The longest-serving President of the Dante Alighieri Society of Canberra, Em. Professor John Molony, died in September in Canberra, aged 91. He had been President for 17 years from 1977.
Professor Molony was recognised by the Society in 1998 with a copper plaque of the portrait of Dante Alighieri. The President of the Italian Republic had already given him the award of Cavaliere.
In June 2016 I had the pleasure of interviewing him while conducting research for the writing of the Society’s history in view of its pending 60th anniversary. During the meeting Em. Professor Molony recounted his life, his love of history including Italian history, and his recollections of the society during his time.
After studying for the priesthood in Rome and being ordained in 1947, John Molony worked as a parish priest there for three years, moved to the Boston archdiocese in 1953 as an ecclesiastical lawyer, returned to Rome as a priest but in 1963 decided to leave the priesthood and subsequently married. In 1964 he gained a position at the ANU on the strength of his ability “to read medieval Latin and type”, he recalled with a twinkle in his eye. He undertook a PhD in History and was offered the Manning Clark Chair of History when Professor Manning Clark retired. He also recalled that at the time of this appointment he was teaching a course on Italian fascism. (The eminent historian also gave cultural presentations to Dante members, eg on Raffaello Carboni and the Eureka Stockade.)
Asked about his recollections of the Dante Society, he mentioned that at the time of joining it, it was operating in a manner that did not make it ‘broadly accessible’: firstly, the committee was largely made up of academics; secondly, meetings and activities were held at the embassy – a venue that ‘inhibited’ participation by many Italians. He asked that activities be moved to the new Italo-Australian Club. Committee membership broadened and more people began to attend cultural presentations, including some who had gone to the Club for other reasons.

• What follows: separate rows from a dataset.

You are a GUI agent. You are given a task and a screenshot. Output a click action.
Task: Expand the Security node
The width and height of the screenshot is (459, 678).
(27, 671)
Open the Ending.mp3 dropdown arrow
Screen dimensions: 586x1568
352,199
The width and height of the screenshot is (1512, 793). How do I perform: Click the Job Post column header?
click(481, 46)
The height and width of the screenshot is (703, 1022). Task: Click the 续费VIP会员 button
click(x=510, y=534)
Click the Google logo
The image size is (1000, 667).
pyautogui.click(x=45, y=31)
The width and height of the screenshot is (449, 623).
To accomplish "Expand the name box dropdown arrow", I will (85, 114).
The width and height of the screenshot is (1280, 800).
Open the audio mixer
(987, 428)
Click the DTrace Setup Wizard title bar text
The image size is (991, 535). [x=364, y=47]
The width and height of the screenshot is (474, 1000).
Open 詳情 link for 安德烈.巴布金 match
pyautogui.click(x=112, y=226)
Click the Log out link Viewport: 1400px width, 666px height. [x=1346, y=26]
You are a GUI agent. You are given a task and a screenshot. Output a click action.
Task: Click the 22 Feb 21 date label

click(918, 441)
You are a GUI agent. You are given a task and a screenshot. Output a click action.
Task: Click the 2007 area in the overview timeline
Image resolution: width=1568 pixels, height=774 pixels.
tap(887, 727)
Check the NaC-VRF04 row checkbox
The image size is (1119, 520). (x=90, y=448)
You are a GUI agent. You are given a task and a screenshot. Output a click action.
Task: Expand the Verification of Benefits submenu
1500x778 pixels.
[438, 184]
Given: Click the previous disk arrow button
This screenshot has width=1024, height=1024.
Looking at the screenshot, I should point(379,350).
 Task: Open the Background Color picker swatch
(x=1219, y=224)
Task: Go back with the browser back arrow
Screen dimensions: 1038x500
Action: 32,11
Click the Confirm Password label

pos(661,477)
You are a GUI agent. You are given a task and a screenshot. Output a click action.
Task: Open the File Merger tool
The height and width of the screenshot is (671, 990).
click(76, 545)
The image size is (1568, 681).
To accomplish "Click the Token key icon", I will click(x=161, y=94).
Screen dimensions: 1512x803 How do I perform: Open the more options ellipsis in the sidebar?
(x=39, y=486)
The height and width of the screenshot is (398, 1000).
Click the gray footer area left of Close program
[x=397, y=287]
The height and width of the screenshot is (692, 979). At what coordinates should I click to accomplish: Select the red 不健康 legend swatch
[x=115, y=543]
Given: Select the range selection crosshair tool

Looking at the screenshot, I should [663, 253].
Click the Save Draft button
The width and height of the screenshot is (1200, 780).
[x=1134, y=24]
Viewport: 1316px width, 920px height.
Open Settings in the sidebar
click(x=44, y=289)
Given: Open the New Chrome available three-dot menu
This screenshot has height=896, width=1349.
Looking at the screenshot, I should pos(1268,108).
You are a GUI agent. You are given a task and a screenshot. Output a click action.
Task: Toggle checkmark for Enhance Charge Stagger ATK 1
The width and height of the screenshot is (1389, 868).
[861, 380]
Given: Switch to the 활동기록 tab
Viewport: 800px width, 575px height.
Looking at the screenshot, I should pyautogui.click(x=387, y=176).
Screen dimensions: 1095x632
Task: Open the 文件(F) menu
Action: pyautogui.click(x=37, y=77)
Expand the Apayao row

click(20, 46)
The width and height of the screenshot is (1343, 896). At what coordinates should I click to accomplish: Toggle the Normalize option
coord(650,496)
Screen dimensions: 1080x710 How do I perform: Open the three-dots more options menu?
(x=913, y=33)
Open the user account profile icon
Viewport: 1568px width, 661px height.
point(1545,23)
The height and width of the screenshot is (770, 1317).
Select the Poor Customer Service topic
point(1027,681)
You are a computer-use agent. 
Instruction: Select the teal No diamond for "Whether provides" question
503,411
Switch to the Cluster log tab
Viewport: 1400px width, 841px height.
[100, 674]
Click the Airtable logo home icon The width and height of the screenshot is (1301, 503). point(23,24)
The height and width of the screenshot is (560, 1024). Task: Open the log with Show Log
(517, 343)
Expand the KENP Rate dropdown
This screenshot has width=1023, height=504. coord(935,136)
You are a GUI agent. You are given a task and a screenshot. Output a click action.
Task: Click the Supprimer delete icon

On the question of membership, he admitted to having ‘radical’ views: he believed that the Society should ‘open horizons to the working class’. And on cultural events, he stated that topics were ‘experimental’ in those days, for instance the issue of regionalism and regional cuisines.
Professor Molony authored ten books including The emergence of Political Catholicism in Italy: Partito popolare 1919-1926 (1977) and the autobiographical Luther’s Pine (2004).
The Dante Alighieri Society was delighted he was able to attend its 60th anniversary celebrations in June 2017 at the Italian ambassador’s residence during which our President Franco Papandrea presented him with a life membership certificate.